Both parties have adopted the strategy of distributing public goods and services to targeted constituencies — what scholars label as “competitive clientelism.” But Rawlings’s legacy suggests that development and infrastructure projects have a long shelf life, blurring the line between targeted patronage goods and programmatic policies serving the interests of the nation.

What will Ghana look like without Rawlings?

Counterintuitively, the NDC, the party that Rawlings founded, might be in the best position to move on without him. His presence has long loomed large in the party, playing a prominent role in campaigns and internal party politics.

But Rawlings had recently contributed to internal fractures in the NDC. Many party leaders grew tired of his public antics, but were mostly unable to criticize him for fear of alienating their voters. His passing opens up space for a younger generation of leaders, as well as increased institutionalization of Ghana’s two-party system.

Ghana’s general elections are a few weeks away, but officials announced a period of national mourning, with electoral campaigning suspended for seven days. Ghanaians will honor and remember their former president, some fondly, some less so. A giant has passed, and now a polarized and divided nation will learn to live without him.

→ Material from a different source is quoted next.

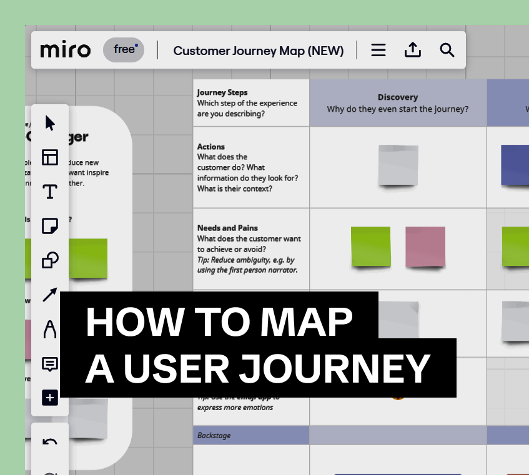Click the Miro logo
Image resolution: width=529 pixels, height=475 pixels.
[65, 50]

George M. Bob-Milliar is senior lecturer in the Department of History and Political Studies and fellow of the Centre for Cultural and African Studies at Kwame Nkrumah University of Science and Technology in Ghana. Jeffrey Paller is assistant professor of politics at the University of San Francisco and the author of “Democracy in Ghana: Everyday Politics in Urban Africa” (Cambridge University Press, 2019).